Tears are composed of three layers. The mucus layer coats the cornea, the clear outer window of the eye, forming a foundation so the tear film can adhere to the eye. The middle aqueous layer provides moisture and supplies oxygen and other important nutrients to the cornea. This layer is made of 98 percent water along with small amounts of salt, proteins, and other compounds. The outer lipid layer is an oily film that seals the tear film on the eye and helps to prevent evaporation. Tears are formed in several glands around the eye. The water layer is produced in the lacrimal gland, located under the upper eyelid. Several smaller glands in the lids make the oil and mucus layers. With each blink, the eyelids spread the tears over the eye.

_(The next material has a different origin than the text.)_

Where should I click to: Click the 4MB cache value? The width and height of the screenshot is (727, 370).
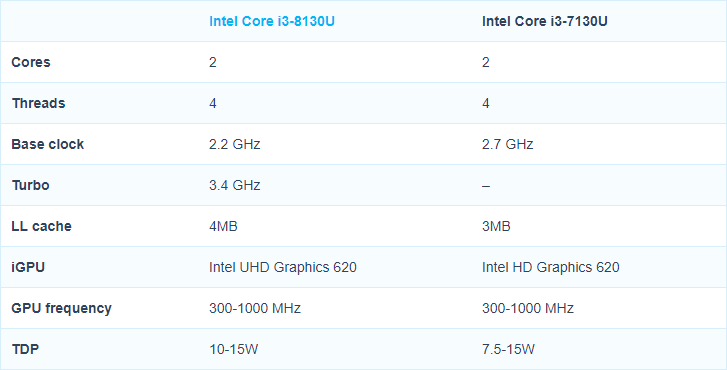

Excess tears flow into two tiny drainage ducts in the corner of the eye by the nose. These ducts lead to tiny canals that connect to the nasal passage. The connection between the tear ducts and the nasal passage is the reason that crying causes a runny nose. In addition to lubricating the eye, tears are also produced as a reflex response to outside stimuli such as an injury or emotion. However, reflex tears do little to soothe a dry eye, which is why someone with watery eyes may still complain of irritation, and symptoms of tearing can more than likely be those associated with a dry eye. Dry eye syndrome has many causes. One of the most common reasons for dryness is simply the normal aging process. As we grow older, our bodies produce less oil; 60% less at age 65 than at age 18. This is more pronounced in women, who tend to have drier skin than men.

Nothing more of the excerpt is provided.